The story of the Canaanite woman has always intrigued me, especially in the way in which it allows Jesus to grow in his ministry and in the way he sees that his message of salvation is intended for the whole world and not just for a particular group of people. As we have been hearing the story of Moses and the people of Israel these past few weeks in our first readings from the books of Exodus, Leviticus, and Numbers, we know that the people of Israel were God’s chosen and favored people. However, God had plans for the whole world when he sent his son, plans that Paul and the other Apostles continued as they went out as missionaries to the world, to people of every race and every nation. The Canaanite woman challenges that narrow view of salvation that was prevalent in Ancient Israel in her day. She never gives up. Her faith propels her to be persistent and patient; it is through her great faith that Jesus brings healing into her life.
“Remember us, O Lord,” cries out the psalmist today. I thought about those words in the context of our saint for today - a woman named Edith Stein, whose name as a Carmelite nun was Teresa Benedicta of the Cross. We have many saints that we celebrate who were members of the Carmelite religious order. We think of St Teresa of Avila, St Therese of Lisieux, St John of the Cross, and St Teresa of the Andes. The saint we honor today, St Teresa Benedicta of the Cross, was born in part of the German empire in the late 19th century to an observant Jewish family. She earned a PhD in philosophy and became a professor at a university, but along the way became an atheist, abandoning her Jewish faith. Her study of the writings of St Teresa of Avila drew her to Catholicism. She writes about how the writings of Teresa of Avila touched her: “This was my first encounter with the cross and with the supernatural strength it gives. For the first time I saw the redemptive sufferings of Christ overcoming death.” After her conversion and baptism, she became a Carmelite nun at the age of 43. As the Nazis became more powerful, she was transferred to a convent in the Netherlands in the midst of WWII, where she was thought to be safe, but a statement read in Catholic parishes in the Netherlands in 1942 condemning the Nazis brought about the imprisonment of Jewish converts to Catholicism in that country. After spending time in different concentration camps, she died in Auschwitz at the age of 50 in 1942. She was canonized in 1998. In 1999, just a year after her canonization, Pope John Paul II proclaimed Edith Stein, Bridget of Sweden, and Catherine of Sienna to be the co-patron saints of Europe.

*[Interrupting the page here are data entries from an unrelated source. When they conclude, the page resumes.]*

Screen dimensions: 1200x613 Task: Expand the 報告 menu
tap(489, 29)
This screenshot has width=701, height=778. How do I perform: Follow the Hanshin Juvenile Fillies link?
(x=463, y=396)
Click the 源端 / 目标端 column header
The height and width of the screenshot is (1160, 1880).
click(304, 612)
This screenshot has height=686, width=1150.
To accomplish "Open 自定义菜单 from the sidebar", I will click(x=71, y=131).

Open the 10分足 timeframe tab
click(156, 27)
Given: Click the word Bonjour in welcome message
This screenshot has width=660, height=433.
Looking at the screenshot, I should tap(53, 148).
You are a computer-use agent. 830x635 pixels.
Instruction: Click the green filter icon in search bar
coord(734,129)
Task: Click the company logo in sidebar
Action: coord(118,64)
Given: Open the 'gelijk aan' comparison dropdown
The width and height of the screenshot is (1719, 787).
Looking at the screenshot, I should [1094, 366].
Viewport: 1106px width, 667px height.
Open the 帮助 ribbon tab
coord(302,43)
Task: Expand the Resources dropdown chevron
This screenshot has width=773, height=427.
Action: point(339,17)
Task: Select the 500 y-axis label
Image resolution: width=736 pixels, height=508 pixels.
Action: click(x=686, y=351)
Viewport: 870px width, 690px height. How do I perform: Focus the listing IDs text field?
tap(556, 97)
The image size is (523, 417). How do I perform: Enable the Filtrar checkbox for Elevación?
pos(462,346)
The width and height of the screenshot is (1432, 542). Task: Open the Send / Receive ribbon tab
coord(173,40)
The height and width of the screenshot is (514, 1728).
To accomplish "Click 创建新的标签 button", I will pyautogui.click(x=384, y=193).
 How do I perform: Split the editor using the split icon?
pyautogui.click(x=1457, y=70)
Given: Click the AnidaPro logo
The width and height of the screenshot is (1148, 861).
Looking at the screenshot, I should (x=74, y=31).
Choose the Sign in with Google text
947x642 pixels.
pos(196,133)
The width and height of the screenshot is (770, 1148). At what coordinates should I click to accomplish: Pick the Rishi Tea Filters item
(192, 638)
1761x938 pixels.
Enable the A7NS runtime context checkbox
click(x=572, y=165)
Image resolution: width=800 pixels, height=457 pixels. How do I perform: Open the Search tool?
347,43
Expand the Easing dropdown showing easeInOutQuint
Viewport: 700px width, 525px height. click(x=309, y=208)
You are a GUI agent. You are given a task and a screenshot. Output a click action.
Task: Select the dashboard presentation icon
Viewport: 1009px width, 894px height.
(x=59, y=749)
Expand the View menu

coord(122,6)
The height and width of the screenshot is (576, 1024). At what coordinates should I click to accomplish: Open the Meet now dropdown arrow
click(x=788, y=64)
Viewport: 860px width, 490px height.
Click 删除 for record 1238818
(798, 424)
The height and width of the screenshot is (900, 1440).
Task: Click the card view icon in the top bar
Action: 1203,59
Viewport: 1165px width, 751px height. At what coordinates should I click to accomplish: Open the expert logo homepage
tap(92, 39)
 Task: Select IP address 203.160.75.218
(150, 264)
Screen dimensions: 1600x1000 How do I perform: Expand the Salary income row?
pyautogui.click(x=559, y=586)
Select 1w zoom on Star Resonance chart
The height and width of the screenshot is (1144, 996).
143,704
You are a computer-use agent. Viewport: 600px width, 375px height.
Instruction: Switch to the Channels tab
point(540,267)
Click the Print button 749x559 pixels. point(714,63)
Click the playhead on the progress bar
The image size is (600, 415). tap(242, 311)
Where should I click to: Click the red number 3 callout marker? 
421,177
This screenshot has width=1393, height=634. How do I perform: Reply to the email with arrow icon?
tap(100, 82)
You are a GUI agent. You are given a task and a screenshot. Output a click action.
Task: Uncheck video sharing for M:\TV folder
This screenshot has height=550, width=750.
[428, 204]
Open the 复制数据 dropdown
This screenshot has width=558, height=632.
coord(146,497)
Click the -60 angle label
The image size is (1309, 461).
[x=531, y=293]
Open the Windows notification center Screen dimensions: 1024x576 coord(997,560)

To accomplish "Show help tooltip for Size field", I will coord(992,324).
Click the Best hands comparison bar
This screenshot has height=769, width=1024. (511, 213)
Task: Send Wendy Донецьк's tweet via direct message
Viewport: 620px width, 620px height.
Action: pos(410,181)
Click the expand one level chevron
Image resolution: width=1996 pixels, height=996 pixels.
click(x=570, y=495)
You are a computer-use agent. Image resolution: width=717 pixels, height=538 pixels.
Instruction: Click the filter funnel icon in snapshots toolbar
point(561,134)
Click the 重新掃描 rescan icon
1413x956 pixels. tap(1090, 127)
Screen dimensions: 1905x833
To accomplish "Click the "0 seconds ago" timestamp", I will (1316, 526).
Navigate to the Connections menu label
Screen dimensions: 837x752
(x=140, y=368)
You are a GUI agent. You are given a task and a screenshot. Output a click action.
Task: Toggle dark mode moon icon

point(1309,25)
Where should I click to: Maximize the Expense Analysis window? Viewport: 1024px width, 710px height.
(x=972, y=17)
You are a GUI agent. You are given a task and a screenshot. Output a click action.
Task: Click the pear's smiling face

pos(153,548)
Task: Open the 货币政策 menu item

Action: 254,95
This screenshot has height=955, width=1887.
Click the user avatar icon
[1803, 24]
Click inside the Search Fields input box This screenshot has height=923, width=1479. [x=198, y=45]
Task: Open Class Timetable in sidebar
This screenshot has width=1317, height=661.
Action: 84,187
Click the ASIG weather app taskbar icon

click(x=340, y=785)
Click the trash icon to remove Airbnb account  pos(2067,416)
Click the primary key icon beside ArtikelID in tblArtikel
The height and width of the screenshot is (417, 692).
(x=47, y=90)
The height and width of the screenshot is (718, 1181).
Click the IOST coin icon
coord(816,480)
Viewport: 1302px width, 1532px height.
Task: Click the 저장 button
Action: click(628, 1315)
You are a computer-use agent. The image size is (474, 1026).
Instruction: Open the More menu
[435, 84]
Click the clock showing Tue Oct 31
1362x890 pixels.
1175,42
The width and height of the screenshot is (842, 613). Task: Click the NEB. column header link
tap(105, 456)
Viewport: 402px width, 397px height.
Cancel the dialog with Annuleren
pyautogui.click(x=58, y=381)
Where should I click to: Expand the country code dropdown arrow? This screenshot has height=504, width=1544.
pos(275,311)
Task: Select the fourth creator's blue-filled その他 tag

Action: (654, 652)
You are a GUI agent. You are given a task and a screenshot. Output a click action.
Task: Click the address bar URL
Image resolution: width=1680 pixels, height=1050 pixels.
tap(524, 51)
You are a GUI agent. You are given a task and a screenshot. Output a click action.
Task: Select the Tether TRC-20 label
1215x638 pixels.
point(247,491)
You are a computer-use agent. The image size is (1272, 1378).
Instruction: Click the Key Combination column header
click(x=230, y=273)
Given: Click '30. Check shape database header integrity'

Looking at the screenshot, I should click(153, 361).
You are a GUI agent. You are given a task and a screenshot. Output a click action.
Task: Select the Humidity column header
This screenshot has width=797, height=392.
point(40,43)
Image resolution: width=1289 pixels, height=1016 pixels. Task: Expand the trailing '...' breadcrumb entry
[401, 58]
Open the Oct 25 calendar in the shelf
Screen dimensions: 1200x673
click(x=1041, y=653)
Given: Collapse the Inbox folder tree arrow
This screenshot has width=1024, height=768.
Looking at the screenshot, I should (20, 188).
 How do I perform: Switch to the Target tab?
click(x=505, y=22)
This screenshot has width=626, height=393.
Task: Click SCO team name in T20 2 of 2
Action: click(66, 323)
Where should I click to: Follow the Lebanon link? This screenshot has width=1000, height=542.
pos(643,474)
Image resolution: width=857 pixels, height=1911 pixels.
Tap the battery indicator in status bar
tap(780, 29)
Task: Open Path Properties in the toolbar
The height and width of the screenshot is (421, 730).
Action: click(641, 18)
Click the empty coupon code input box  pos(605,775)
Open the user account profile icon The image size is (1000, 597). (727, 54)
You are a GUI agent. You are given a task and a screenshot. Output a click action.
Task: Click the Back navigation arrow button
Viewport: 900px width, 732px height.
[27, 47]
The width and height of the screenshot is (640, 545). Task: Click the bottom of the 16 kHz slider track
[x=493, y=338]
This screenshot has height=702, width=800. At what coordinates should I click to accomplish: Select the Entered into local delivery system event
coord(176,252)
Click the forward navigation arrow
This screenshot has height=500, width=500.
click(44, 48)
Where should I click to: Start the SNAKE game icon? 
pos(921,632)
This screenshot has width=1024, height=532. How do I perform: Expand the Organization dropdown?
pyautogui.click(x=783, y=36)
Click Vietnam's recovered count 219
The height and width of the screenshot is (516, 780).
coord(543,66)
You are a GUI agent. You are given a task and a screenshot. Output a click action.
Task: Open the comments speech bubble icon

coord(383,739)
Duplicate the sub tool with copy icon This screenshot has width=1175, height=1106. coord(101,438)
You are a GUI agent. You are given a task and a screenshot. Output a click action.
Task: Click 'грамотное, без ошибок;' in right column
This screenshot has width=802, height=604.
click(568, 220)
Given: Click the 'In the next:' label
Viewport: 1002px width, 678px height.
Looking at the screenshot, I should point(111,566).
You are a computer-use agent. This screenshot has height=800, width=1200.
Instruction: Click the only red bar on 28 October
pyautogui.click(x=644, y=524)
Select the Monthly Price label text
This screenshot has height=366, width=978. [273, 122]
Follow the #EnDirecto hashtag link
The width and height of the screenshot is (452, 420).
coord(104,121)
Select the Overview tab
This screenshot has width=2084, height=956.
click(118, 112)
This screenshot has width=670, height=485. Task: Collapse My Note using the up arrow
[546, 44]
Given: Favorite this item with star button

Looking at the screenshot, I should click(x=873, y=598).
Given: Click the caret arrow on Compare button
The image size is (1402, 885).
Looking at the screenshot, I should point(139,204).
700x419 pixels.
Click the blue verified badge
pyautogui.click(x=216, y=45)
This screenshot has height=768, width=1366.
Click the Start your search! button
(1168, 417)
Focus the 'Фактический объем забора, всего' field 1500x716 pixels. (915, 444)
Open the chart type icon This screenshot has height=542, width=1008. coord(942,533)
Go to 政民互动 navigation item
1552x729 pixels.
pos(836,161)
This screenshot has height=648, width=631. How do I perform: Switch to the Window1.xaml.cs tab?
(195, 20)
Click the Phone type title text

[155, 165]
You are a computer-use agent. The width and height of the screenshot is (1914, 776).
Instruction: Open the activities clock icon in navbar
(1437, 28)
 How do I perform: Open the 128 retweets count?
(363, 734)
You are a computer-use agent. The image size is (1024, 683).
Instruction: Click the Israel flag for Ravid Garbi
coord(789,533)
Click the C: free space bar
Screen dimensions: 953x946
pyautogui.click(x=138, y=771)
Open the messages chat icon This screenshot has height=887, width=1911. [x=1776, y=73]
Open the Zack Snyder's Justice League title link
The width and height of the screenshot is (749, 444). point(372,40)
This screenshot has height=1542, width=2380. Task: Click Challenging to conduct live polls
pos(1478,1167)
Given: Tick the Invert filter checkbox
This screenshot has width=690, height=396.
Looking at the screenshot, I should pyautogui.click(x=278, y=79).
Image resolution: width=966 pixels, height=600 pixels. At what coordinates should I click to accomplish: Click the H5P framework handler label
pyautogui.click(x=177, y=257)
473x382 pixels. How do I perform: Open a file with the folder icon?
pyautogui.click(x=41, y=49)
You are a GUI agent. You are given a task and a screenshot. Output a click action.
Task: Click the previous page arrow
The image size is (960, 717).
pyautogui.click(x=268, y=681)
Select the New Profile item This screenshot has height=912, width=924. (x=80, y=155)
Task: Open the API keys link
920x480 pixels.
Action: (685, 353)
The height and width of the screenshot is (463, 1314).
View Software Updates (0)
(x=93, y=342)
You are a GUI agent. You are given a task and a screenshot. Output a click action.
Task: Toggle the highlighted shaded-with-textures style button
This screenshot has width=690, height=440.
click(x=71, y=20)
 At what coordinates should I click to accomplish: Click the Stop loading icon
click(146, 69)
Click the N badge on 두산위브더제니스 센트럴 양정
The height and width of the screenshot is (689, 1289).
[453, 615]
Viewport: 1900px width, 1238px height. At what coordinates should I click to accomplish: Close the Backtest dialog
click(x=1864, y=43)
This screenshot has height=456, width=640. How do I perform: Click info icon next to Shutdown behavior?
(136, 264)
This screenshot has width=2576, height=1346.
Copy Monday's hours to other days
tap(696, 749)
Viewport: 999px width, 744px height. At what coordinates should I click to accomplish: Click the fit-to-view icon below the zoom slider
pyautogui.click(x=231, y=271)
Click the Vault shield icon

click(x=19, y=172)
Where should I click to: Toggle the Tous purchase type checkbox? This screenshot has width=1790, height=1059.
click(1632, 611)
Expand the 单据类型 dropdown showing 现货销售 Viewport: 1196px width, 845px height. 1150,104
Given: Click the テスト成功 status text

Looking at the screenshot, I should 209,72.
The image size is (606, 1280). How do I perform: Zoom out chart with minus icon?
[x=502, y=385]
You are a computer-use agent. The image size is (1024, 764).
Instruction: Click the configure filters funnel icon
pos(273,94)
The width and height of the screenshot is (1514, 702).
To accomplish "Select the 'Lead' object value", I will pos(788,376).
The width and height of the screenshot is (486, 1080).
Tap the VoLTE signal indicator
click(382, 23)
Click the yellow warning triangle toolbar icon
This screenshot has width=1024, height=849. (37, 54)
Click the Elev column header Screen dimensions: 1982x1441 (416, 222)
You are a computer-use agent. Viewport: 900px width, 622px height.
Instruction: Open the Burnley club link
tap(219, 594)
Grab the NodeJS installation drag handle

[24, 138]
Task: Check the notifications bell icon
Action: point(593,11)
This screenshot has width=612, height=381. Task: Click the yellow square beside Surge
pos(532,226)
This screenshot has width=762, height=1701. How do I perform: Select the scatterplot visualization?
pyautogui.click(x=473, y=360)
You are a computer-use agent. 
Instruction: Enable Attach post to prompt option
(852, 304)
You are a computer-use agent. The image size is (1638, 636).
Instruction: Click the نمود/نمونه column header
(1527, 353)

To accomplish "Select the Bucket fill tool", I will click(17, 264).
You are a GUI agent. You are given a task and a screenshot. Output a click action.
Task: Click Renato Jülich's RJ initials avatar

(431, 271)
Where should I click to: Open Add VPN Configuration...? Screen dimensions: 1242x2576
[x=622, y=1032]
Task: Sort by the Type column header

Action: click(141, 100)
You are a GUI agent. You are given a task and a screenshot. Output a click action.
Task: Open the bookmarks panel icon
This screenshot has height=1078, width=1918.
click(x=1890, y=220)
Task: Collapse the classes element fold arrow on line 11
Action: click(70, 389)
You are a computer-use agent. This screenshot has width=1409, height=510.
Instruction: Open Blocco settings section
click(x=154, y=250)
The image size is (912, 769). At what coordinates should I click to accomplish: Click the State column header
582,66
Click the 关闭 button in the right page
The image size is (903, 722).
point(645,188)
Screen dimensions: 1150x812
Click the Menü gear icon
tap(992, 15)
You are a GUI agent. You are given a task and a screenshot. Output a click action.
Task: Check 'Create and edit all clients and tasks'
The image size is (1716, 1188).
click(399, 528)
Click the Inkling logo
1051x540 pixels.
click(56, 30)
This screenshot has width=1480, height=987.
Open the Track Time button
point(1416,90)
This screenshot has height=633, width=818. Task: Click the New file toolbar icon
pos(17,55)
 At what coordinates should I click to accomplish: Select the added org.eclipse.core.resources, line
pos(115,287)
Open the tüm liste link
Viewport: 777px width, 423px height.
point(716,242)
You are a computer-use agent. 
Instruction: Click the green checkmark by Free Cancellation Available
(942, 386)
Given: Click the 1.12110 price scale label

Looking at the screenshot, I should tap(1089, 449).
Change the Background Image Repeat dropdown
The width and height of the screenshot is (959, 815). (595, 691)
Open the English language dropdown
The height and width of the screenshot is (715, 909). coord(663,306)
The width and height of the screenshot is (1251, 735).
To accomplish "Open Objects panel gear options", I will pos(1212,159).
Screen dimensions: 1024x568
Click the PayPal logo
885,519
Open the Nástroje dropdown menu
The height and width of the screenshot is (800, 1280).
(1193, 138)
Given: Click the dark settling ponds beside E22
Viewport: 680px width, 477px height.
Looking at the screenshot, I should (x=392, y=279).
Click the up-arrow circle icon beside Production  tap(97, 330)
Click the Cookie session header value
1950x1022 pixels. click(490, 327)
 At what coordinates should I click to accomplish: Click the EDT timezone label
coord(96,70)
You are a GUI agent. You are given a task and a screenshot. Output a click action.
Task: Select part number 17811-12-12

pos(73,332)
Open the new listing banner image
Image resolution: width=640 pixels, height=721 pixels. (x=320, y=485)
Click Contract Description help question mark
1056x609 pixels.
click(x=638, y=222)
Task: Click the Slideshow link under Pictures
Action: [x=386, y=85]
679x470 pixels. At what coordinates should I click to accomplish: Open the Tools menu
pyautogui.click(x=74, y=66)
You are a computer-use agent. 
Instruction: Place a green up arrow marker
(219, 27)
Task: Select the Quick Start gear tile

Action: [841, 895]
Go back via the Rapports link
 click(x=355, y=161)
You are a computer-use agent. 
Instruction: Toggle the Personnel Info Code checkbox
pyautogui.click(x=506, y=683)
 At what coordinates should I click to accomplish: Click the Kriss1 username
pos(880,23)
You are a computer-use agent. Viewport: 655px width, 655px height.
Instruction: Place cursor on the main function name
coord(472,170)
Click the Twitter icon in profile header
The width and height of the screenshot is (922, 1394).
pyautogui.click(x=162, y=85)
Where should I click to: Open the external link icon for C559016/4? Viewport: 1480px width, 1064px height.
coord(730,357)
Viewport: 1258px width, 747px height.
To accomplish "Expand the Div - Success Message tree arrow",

We look into the human heart at the grace of God that can be at work in our hearts, but we also see a lot of violence and destruction that can come out of our human heart as well. We see the horror of WWII, the terrorist shootings at a night club or houses of worship or a movie theater here in the United States in recent years, the gang shootings that are tearing apart cities like Chicago, and we wonder how a human heart can do such things. God calls us to his love and to the salvation he offers to all of us. May we open our hearts to that reality.